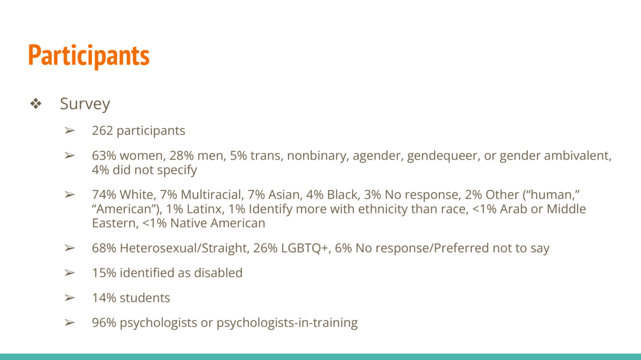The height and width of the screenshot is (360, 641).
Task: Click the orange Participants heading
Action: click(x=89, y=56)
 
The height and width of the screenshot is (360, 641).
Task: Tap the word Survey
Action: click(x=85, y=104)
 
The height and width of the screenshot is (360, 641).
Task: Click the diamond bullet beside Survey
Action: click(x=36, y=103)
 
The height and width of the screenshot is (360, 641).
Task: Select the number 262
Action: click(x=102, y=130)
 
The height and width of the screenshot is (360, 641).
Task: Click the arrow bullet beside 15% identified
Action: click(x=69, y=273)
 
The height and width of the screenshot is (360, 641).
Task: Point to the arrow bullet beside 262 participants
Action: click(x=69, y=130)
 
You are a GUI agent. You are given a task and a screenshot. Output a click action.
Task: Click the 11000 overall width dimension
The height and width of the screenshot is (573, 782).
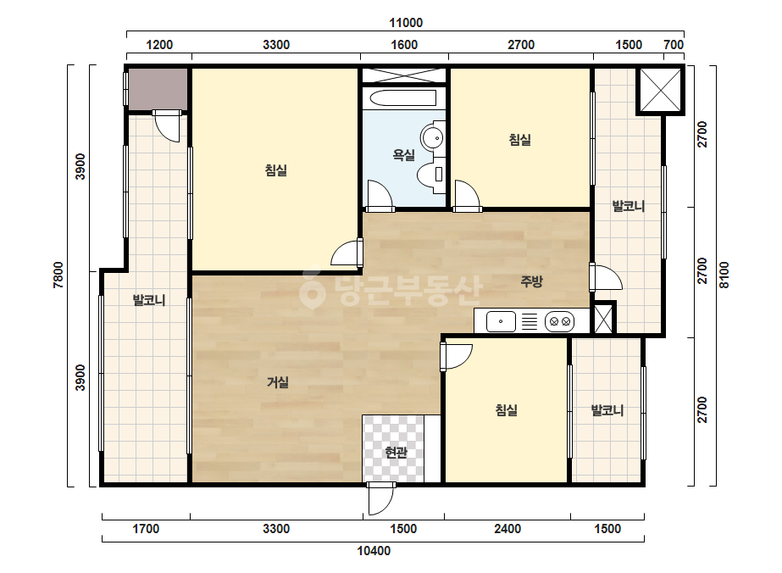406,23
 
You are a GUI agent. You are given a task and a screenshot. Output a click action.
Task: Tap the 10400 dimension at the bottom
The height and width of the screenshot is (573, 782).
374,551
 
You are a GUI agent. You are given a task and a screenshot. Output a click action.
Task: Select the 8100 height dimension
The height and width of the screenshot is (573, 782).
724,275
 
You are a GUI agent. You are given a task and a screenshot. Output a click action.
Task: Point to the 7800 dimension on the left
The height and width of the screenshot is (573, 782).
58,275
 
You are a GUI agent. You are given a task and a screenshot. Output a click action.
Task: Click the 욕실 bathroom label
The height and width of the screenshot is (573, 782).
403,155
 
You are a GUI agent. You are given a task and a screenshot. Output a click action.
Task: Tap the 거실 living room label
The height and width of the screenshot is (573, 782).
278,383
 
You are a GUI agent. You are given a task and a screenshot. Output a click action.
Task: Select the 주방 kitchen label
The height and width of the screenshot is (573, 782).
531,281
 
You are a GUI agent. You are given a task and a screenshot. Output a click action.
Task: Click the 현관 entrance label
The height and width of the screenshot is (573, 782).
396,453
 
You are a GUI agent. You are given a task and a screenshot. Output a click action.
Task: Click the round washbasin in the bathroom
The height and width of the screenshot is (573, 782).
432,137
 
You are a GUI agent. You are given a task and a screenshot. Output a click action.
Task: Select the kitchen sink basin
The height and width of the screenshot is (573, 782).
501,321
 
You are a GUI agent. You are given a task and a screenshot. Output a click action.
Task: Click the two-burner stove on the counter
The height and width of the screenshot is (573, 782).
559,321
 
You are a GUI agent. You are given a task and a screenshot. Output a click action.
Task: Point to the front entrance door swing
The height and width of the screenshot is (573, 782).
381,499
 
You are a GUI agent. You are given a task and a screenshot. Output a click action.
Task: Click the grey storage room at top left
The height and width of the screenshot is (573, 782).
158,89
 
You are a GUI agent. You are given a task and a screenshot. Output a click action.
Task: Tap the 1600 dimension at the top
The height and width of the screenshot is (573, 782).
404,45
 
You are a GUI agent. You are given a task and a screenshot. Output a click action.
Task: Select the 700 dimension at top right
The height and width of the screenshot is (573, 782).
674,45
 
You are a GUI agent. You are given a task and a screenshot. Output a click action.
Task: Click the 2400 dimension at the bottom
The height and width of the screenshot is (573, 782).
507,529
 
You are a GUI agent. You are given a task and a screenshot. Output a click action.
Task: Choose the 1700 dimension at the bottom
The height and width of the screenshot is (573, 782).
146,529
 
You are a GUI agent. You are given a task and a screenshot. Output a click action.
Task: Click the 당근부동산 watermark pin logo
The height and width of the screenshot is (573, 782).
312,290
────
Your goal: Report every line of the listing above that contains the word "Survey".

Answer to this problem:
Task: Tap the word Survey
Task: Click the diamond bullet beside Survey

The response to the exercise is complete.